I get a number of typical reactions to the these explanations and friend and artist Hugh MacLeod captured some very apropos replies to these reactions (see cartoons above and below). The first reaction I get to my calling Maldives Complete my “hobby” is that “It’s an awfully expensive hobby.” Well, yes, it is expensive…but most hobbies are. Golf, scuba diving, horse riding, restoring old cars, following Springsteen. As Lori says, I am a “Resort Spotter”. Like a “Trainspotter” obsessed with research, finding and seeing every resort and every unique resort feature (and she is much happier being dragged across the Maldives than to obscure railway depots).

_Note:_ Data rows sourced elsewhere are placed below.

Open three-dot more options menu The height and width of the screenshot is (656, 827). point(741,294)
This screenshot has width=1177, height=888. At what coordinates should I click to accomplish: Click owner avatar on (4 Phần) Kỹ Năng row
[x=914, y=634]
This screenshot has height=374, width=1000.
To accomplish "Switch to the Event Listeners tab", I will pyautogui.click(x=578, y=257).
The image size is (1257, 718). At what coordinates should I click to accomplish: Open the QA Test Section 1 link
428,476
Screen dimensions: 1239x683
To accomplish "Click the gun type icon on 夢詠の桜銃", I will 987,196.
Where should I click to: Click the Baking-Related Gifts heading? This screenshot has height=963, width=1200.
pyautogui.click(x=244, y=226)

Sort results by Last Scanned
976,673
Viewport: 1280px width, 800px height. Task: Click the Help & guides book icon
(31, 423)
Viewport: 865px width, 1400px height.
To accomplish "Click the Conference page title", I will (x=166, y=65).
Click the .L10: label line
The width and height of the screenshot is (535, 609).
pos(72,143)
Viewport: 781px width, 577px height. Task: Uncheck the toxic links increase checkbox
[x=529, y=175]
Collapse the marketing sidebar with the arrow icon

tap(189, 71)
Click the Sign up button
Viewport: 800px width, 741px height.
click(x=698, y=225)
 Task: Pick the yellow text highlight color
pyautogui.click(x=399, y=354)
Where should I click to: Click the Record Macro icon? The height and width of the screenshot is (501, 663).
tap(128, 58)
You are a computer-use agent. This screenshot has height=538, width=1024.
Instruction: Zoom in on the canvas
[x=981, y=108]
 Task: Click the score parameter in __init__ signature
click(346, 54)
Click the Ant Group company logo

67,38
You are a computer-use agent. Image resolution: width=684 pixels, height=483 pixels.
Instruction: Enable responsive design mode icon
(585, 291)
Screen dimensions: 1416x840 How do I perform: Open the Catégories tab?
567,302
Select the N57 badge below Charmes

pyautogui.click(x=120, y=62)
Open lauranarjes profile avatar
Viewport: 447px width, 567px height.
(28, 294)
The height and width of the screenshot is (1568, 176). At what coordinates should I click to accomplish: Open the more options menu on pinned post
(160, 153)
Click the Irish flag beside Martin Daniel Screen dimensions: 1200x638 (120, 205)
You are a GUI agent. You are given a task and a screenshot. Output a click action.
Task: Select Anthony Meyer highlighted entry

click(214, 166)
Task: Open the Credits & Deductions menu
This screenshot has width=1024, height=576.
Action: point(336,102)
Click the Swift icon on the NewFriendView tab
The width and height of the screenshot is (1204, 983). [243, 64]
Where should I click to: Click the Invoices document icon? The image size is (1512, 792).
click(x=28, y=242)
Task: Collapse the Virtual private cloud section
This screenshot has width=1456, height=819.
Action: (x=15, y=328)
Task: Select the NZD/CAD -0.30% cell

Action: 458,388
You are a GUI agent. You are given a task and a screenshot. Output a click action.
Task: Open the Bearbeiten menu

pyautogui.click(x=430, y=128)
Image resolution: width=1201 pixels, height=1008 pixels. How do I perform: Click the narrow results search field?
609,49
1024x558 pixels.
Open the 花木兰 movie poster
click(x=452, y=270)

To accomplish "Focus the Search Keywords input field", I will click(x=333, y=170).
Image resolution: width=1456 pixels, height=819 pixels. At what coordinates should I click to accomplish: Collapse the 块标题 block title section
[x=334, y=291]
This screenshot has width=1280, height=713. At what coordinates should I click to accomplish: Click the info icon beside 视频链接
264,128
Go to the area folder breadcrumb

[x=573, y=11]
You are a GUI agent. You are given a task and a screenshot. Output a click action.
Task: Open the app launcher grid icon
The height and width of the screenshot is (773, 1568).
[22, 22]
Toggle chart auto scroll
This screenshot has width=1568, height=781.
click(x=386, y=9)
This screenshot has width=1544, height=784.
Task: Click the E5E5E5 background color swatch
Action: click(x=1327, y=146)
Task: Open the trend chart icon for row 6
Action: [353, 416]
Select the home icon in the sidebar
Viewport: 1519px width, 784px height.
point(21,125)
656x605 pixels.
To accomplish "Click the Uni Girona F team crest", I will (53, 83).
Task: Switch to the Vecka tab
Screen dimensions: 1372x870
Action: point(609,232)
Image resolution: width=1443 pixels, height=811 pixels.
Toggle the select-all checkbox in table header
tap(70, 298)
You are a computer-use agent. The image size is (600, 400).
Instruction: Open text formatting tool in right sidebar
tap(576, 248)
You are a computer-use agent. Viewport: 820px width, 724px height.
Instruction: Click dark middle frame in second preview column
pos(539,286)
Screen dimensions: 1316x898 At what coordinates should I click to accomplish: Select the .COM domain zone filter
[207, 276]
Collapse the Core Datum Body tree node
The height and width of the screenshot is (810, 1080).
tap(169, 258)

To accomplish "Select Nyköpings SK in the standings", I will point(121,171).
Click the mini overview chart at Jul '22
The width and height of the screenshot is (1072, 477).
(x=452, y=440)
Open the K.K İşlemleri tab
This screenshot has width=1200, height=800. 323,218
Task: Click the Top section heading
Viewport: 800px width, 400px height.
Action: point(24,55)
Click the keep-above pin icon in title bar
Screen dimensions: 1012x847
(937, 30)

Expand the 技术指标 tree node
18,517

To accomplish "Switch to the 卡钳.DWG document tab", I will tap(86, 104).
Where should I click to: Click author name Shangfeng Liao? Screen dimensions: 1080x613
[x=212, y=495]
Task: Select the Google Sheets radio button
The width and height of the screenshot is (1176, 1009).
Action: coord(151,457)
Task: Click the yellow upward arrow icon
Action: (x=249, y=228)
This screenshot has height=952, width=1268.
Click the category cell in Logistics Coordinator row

A second reaction is that I must be very “talented” to do the coding and writing I do. Quite frankly, the web page coding is not much more sophisticated that one could do after a basic course on HTML and ASP.net. The design is very simple and many have criticized. And the writing is well…more from the heart than from the trained hand. The key to the success of Maldives Complete has been its “completeness”. Keeping all of the data fresh, up-to-date and accurate. That doesn’t take any special skill or talent, just drive to get it right.

Gapingvoid Creativity Drive

Help Me Help Others

Maldives Complete - google

I need help. Despite the steadily increasing traffic, the regular fan mail, the positive words from Facebook and TripAdvisor forums, and the resort support, Maldives Complete still does not rank highly in search engine result pages (SERPs). The site has a very credible Page Ranking of ‘3’, more than many pages that seem to come higher in the results.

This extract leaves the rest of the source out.